## PROBLEMS TO SOLVE
A) Set down word for word the part of the news article on the city's transit benefit bill starting at "The City Council" and ending at "city, according to the alliance.".
B) Answer these questions from the news article on the city's transit benefit bill:
(i) How many workers must an employer have for the bill to apply?
(ii) How much per year in payroll taxes would an employer save for each median-wage employee?
(iii) Which neighborhoods does Council Member Stephen Levin represent?
C) Continue the news article on the city's transit benefit bill from its final sentence.

## SELECTED EXTRACT
********
The City Council passed a bill yesterday that would allow New Yorkers to set aside pre-tax pay for public transportation, potentially saving the average commuter hundreds of dollars a year. Just imagine how many Uber rides you could take with that, so as to avoid the miserable G train.
The bill, brought by Council Member Dan Garodnick, would require employers of 20 or more people to allow each of their workers to set aside up to $130 of their monthly pay, pre-tax, for public transit.
Certain businesses already offer this, but according to the Riders Alliance, 450,000 more New Yorkers would now have access to the benefit. That would save a worker making $33,711 (the city’s median wage) some $443 in taxes annually and give a grand total of $50 million to bus and subway riders instead of to the city, according to the alliance.
Businesses could save some money, too. The new measure would allow employers to save $103 per year in payroll taxes for every median-wage employee. The employer would decide how to distribute the transit benefit. Council members said yesterday they believe employers will most likely give their employees prepaid MetroCards.Â
After the council unanimously passed the bill, Council Member Stephen Levin, representing Greenpoint and Williamsburg, told a crowd gathered at City Hall that it was “a win-win for employees and employers.”
********
## GIVEN ENTRIES
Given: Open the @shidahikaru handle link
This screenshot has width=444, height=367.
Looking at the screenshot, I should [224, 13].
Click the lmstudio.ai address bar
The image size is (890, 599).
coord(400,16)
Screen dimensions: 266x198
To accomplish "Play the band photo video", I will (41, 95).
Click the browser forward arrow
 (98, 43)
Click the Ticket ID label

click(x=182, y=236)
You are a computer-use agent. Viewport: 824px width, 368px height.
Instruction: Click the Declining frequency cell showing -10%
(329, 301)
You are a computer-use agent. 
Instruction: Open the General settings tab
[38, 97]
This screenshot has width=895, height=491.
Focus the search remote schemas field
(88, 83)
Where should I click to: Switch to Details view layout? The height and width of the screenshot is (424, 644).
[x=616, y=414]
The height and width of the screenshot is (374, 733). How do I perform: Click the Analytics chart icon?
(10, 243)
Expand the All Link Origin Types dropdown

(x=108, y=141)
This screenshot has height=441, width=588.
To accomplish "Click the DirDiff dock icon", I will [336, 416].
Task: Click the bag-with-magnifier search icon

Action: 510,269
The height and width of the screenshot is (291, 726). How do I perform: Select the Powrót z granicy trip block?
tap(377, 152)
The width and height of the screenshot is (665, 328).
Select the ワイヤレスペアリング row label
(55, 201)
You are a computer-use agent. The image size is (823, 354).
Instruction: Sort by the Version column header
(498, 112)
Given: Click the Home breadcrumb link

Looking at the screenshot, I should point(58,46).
********
## TASK RESULTS
A)
The City Council passed a bill yesterday that would allow New Yorkers to set aside pre-tax pay for public transportation, potentially saving the average commuter hundreds of dollars a year. Just imagine how many Uber rides you could take with that, so as to avoid the miserable G train.
The bill, brought by Council Member Dan Garodnick, would require employers of 20 or more people to allow each of their workers to set aside up to $130 of their monthly pay, pre-tax, for public transit.
Certain businesses already offer this, but according to the Riders Alliance, 450,000 more New Yorkers would now have access to the benefit. That would save a worker making $33,711 (the city’s median wage) some $443 in taxes annually and give a grand total of $50 million to bus and subway riders instead of to the city, according to the alliance.

B)
(i) 20 or more.
(ii) $103.
(iii) Greenpoint and Williamsburg.

C)
Council Member Ydanis Rodriguez, Chair of the Transportation Committee, hoped the measure would lead to a rise in transit riders, meaning a “greener future as fewer New Yorkers drive.”
As you probably already know, the MTA will be hiking its fares by 4% come March 2015. Gene Russianoff, staff attorney for the Straphangers Campaign, a transit riders group, said, “This legislation should take some of the sting out of the looming March 2015 fare increase.”
Jeanmarie Theobalds, a Riders Alliance member, relies on the transit benefit that she receives through her employer. She said, “For me, the savings make a difference. The money I save on transit helps me pay for health care and other necessities.”
But don’t plan that trip to Disneyland just yet: the bill still needs to be signed by Mayor De Blasio, and wouldn’t go into effect until January of 2016.